* Problem description *
Nothing but the entries, copied exactly, should appear in the response.
*** Supplied material Section Begins ***
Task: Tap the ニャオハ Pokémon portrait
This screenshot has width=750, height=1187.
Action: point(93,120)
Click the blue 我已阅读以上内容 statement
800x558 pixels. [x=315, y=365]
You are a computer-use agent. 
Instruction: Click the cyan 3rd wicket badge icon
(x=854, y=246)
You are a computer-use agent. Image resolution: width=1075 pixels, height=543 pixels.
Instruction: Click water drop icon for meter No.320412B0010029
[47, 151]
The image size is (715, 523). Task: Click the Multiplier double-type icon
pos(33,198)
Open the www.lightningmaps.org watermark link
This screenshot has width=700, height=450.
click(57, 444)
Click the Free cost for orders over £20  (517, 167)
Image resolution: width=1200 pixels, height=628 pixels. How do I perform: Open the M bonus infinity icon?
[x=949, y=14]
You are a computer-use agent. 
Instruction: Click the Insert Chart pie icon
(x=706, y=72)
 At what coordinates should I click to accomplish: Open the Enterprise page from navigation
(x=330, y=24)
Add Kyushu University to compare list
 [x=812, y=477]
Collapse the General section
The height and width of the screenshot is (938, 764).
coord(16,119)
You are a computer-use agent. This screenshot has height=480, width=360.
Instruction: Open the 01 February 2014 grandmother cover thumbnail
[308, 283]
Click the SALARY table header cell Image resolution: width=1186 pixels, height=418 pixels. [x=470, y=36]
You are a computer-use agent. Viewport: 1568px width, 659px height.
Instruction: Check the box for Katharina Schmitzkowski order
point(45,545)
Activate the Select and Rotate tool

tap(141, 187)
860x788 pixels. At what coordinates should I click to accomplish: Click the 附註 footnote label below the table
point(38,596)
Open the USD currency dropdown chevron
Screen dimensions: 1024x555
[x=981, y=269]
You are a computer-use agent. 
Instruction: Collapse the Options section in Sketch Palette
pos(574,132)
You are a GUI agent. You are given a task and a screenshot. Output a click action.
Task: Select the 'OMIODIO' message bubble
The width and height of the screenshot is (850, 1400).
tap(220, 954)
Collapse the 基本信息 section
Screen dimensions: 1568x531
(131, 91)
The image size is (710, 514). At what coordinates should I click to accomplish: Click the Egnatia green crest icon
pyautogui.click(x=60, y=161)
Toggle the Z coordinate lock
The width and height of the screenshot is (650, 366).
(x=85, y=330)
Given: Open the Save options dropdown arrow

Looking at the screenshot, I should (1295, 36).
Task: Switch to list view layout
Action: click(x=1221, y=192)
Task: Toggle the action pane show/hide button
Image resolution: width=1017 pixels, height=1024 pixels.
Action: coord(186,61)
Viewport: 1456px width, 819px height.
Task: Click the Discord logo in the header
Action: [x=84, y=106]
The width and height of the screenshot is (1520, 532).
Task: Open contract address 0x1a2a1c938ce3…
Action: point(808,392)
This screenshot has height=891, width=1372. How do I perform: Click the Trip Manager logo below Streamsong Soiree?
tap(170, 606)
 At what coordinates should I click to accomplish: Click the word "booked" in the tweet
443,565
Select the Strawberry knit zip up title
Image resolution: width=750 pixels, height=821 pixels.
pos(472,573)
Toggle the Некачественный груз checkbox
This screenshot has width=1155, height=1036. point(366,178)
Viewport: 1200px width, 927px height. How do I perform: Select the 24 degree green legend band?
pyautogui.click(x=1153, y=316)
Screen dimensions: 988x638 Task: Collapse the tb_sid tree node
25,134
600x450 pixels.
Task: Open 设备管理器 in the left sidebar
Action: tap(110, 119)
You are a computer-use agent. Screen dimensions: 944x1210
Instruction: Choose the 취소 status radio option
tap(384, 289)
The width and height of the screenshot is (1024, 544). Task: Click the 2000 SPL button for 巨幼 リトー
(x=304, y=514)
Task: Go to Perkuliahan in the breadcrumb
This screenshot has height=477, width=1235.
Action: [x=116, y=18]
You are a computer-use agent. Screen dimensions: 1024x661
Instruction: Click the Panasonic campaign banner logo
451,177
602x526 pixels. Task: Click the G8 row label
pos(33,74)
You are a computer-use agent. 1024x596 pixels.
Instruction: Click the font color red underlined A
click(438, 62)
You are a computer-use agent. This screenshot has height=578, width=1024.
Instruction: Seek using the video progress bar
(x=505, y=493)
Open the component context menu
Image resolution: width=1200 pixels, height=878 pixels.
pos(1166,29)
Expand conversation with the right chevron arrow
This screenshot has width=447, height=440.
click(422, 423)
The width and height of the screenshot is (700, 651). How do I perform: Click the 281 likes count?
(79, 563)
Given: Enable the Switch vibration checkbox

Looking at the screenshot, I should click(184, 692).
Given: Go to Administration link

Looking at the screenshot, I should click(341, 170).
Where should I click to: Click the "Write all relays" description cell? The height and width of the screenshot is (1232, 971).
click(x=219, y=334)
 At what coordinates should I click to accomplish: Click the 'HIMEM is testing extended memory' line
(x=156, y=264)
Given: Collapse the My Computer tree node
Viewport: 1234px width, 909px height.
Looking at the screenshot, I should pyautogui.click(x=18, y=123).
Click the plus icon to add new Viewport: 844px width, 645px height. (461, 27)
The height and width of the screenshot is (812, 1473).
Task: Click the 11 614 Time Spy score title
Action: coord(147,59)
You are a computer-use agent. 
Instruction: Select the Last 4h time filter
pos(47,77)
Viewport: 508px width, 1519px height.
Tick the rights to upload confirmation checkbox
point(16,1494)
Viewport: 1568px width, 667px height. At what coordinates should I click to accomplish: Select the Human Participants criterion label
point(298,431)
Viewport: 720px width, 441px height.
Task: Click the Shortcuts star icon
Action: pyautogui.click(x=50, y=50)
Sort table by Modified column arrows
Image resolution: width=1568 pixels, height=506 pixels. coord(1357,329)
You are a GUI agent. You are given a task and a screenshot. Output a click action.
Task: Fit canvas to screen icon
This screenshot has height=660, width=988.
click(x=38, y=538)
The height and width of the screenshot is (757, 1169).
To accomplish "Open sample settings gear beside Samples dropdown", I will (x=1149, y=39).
*** Supplied material Section Ends ***
* Written reply *
Task: Tap the ニャオハ Pokémon portrait
This screenshot has width=750, height=1187.
Action: point(93,120)
Click the blue 我已阅读以上内容 statement
800x558 pixels. [x=315, y=365]
You are a computer-use agent. 
Instruction: Click the cyan 3rd wicket badge icon
(x=854, y=246)
You are a computer-use agent. Image resolution: width=1075 pixels, height=543 pixels.
Instruction: Click water drop icon for meter No.320412B0010029
[47, 151]
The image size is (715, 523). Task: Click the Multiplier double-type icon
pos(33,198)
Open the www.lightningmaps.org watermark link
This screenshot has width=700, height=450.
click(57, 444)
Click the Free cost for orders over £20  (517, 167)
Image resolution: width=1200 pixels, height=628 pixels. How do I perform: Open the M bonus infinity icon?
[x=949, y=14]
You are a computer-use agent. 
Instruction: Click the Insert Chart pie icon
(x=706, y=72)
 At what coordinates should I click to accomplish: Open the Enterprise page from navigation
(x=330, y=24)
Add Kyushu University to compare list
 [x=812, y=477]
Collapse the General section
The height and width of the screenshot is (938, 764).
coord(16,119)
You are a computer-use agent. This screenshot has height=480, width=360.
Instruction: Open the 01 February 2014 grandmother cover thumbnail
[308, 283]
Click the SALARY table header cell Image resolution: width=1186 pixels, height=418 pixels. [x=470, y=36]
You are a computer-use agent. Viewport: 1568px width, 659px height.
Instruction: Check the box for Katharina Schmitzkowski order
point(45,545)
Activate the Select and Rotate tool

tap(141, 187)
860x788 pixels. At what coordinates should I click to accomplish: Click the 附註 footnote label below the table
point(38,596)
Open the USD currency dropdown chevron
Screen dimensions: 1024x555
[x=981, y=269]
You are a computer-use agent. 
Instruction: Collapse the Options section in Sketch Palette
pos(574,132)
You are a GUI agent. You are given a task and a screenshot. Output a click action.
Task: Select the 'OMIODIO' message bubble
The width and height of the screenshot is (850, 1400).
tap(220, 954)
Collapse the 基本信息 section
Screen dimensions: 1568x531
(131, 91)
The image size is (710, 514). At what coordinates should I click to accomplish: Click the Egnatia green crest icon
pyautogui.click(x=60, y=161)
Toggle the Z coordinate lock
The width and height of the screenshot is (650, 366).
(x=85, y=330)
Given: Open the Save options dropdown arrow

Looking at the screenshot, I should (1295, 36).
Task: Switch to list view layout
Action: click(x=1221, y=192)
Task: Toggle the action pane show/hide button
Image resolution: width=1017 pixels, height=1024 pixels.
Action: coord(186,61)
Viewport: 1456px width, 819px height.
Task: Click the Discord logo in the header
Action: [x=84, y=106]
The width and height of the screenshot is (1520, 532).
Task: Open contract address 0x1a2a1c938ce3…
Action: point(808,392)
This screenshot has height=891, width=1372. How do I perform: Click the Trip Manager logo below Streamsong Soiree?
tap(170, 606)
 At what coordinates should I click to accomplish: Click the word "booked" in the tweet
443,565
Select the Strawberry knit zip up title
Image resolution: width=750 pixels, height=821 pixels.
pos(472,573)
Toggle the Некачественный груз checkbox
This screenshot has width=1155, height=1036. point(366,178)
Viewport: 1200px width, 927px height. How do I perform: Select the 24 degree green legend band?
pyautogui.click(x=1153, y=316)
Screen dimensions: 988x638 Task: Collapse the tb_sid tree node
25,134
600x450 pixels.
Task: Open 设备管理器 in the left sidebar
Action: tap(110, 119)
You are a computer-use agent. Screen dimensions: 944x1210
Instruction: Choose the 취소 status radio option
tap(384, 289)
The width and height of the screenshot is (1024, 544). Task: Click the 2000 SPL button for 巨幼 リトー
(x=304, y=514)
Task: Go to Perkuliahan in the breadcrumb
This screenshot has height=477, width=1235.
Action: [x=116, y=18]
You are a computer-use agent. Screen dimensions: 1024x661
Instruction: Click the Panasonic campaign banner logo
451,177
602x526 pixels. Task: Click the G8 row label
pos(33,74)
You are a computer-use agent. 1024x596 pixels.
Instruction: Click the font color red underlined A
click(438, 62)
You are a computer-use agent. This screenshot has height=578, width=1024.
Instruction: Seek using the video progress bar
(x=505, y=493)
Open the component context menu
Image resolution: width=1200 pixels, height=878 pixels.
pos(1166,29)
Expand conversation with the right chevron arrow
This screenshot has width=447, height=440.
click(422, 423)
The width and height of the screenshot is (700, 651). How do I perform: Click the 281 likes count?
(79, 563)
Given: Enable the Switch vibration checkbox

Looking at the screenshot, I should click(184, 692).
Given: Go to Administration link

Looking at the screenshot, I should click(341, 170).
Where should I click to: Click the "Write all relays" description cell? The height and width of the screenshot is (1232, 971).
click(x=219, y=334)
 At what coordinates should I click to accomplish: Click the 'HIMEM is testing extended memory' line
(x=156, y=264)
Given: Collapse the My Computer tree node
Viewport: 1234px width, 909px height.
Looking at the screenshot, I should pyautogui.click(x=18, y=123).
Click the plus icon to add new Viewport: 844px width, 645px height. (461, 27)
The height and width of the screenshot is (812, 1473).
Task: Click the 11 614 Time Spy score title
Action: coord(147,59)
You are a computer-use agent. 
Instruction: Select the Last 4h time filter
pos(47,77)
Viewport: 508px width, 1519px height.
Tick the rights to upload confirmation checkbox
point(16,1494)
Viewport: 1568px width, 667px height. At what coordinates should I click to accomplish: Select the Human Participants criterion label
point(298,431)
Viewport: 720px width, 441px height.
Task: Click the Shortcuts star icon
Action: pyautogui.click(x=50, y=50)
Sort table by Modified column arrows
Image resolution: width=1568 pixels, height=506 pixels. coord(1357,329)
You are a GUI agent. You are given a task and a screenshot. Output a click action.
Task: Fit canvas to screen icon
This screenshot has height=660, width=988.
click(x=38, y=538)
The height and width of the screenshot is (757, 1169).
To accomplish "Open sample settings gear beside Samples dropdown", I will (x=1149, y=39).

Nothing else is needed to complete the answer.